- [REQUIRED ACTION]
Produce word for word the lines of the data below running from the one that has "Instruction: Click the Default" to the one that has "Given: Click the word", inclusive, and no others.

- [DATA]
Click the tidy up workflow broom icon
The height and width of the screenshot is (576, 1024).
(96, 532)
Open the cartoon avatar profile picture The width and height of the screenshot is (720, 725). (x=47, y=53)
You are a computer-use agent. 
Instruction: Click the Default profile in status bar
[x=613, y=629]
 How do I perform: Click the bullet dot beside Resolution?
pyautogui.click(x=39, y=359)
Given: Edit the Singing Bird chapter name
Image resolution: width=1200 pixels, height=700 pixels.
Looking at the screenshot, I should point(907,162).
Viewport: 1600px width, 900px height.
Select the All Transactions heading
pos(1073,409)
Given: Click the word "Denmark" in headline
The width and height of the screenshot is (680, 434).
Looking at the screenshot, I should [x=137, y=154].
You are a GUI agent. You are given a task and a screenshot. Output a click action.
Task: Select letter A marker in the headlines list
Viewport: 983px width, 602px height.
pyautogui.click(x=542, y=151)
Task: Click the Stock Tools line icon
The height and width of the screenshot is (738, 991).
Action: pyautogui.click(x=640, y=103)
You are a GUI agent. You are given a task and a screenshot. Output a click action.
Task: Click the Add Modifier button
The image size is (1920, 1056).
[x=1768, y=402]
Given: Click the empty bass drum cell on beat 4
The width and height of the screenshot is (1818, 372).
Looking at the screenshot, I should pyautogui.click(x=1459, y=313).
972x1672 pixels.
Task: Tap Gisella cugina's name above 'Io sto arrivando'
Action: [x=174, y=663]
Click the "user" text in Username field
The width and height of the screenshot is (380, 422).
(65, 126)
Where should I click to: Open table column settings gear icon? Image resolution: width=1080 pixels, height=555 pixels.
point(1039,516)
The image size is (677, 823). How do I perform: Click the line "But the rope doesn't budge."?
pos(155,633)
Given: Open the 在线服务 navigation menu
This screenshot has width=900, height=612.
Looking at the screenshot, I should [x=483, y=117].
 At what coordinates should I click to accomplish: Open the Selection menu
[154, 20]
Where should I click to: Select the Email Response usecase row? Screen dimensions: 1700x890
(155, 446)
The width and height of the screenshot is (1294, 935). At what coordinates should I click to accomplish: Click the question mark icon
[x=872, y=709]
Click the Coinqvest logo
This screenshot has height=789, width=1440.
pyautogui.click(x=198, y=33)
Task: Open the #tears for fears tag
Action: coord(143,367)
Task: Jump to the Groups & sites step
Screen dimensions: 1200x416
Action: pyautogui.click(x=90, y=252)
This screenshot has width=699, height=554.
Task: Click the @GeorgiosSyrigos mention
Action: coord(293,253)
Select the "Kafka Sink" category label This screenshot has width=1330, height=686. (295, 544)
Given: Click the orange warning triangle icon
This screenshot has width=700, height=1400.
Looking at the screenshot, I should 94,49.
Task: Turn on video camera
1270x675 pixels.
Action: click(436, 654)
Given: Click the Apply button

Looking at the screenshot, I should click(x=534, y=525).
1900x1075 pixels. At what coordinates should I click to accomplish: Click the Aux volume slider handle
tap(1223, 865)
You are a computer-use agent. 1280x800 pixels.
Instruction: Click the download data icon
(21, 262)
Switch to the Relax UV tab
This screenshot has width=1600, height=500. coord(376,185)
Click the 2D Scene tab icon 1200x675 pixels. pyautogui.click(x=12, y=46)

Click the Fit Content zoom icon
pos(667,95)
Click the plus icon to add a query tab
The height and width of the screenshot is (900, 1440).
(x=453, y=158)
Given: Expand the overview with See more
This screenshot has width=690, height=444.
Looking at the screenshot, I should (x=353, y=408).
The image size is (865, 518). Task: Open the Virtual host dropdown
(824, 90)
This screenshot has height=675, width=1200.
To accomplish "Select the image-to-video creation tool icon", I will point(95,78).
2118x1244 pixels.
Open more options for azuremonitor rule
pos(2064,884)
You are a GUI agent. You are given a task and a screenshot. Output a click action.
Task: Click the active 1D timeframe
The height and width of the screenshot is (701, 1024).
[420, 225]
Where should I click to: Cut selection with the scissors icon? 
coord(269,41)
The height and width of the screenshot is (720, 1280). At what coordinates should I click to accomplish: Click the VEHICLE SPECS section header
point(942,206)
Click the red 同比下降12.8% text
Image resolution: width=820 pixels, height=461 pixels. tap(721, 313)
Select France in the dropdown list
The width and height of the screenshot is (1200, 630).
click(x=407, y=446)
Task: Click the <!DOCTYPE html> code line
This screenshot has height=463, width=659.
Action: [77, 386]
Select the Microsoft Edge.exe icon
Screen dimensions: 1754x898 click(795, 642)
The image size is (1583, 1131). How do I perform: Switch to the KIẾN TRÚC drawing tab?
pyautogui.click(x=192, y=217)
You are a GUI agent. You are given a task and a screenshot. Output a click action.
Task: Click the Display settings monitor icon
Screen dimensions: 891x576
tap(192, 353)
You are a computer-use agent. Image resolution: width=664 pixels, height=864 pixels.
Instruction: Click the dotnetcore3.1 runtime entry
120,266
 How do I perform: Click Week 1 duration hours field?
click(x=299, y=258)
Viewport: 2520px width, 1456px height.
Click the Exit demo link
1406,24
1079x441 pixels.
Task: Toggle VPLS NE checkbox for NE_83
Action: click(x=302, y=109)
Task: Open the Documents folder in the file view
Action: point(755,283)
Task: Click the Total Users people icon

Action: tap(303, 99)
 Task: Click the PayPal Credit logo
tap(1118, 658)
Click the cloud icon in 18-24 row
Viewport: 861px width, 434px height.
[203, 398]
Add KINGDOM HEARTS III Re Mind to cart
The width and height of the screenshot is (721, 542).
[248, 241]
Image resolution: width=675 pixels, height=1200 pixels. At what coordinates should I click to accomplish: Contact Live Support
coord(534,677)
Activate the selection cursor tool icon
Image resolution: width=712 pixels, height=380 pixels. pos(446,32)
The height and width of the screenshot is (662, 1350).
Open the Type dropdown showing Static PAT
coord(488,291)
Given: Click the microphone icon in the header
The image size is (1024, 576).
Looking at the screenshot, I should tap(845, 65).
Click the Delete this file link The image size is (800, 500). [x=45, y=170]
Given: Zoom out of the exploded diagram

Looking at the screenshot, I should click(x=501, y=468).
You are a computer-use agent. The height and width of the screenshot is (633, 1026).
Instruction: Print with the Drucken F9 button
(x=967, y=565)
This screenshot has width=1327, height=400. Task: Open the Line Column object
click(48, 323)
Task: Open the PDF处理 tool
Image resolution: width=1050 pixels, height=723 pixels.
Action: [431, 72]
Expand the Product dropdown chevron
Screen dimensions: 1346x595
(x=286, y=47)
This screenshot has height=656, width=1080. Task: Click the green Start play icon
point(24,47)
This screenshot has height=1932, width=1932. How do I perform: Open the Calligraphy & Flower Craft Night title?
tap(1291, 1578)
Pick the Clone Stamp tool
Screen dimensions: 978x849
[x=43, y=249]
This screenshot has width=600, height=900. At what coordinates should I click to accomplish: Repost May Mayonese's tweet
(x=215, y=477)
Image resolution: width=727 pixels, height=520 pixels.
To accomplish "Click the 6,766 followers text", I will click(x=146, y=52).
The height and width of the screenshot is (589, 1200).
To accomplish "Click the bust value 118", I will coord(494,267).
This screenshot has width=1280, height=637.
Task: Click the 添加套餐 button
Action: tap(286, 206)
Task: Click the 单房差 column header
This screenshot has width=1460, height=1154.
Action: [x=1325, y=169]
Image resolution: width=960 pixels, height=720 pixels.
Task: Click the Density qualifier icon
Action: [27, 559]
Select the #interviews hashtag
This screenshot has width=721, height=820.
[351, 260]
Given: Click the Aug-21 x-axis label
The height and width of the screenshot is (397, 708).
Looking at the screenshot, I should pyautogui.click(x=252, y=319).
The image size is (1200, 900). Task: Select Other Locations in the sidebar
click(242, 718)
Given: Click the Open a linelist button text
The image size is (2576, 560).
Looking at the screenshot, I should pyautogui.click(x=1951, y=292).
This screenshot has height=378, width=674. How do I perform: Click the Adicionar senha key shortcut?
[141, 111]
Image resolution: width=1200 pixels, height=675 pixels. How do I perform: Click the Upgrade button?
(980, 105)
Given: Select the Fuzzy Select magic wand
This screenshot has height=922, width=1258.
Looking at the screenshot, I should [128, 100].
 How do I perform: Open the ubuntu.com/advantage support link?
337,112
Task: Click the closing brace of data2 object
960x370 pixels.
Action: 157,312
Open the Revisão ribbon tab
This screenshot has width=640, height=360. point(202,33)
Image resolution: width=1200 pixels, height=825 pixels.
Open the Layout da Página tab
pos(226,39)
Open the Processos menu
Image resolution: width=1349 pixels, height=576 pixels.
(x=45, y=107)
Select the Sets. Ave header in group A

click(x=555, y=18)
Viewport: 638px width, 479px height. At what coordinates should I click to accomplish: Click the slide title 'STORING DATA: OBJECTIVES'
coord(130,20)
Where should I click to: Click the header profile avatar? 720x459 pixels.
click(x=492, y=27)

- [ANSWER]
Instruction: Click the Default profile in status bar
[x=613, y=629]
 How do I perform: Click the bullet dot beside Resolution?
pyautogui.click(x=39, y=359)
Given: Edit the Singing Bird chapter name
Image resolution: width=1200 pixels, height=700 pixels.
Looking at the screenshot, I should point(907,162).
Viewport: 1600px width, 900px height.
Select the All Transactions heading
pos(1073,409)
Given: Click the word "Denmark" in headline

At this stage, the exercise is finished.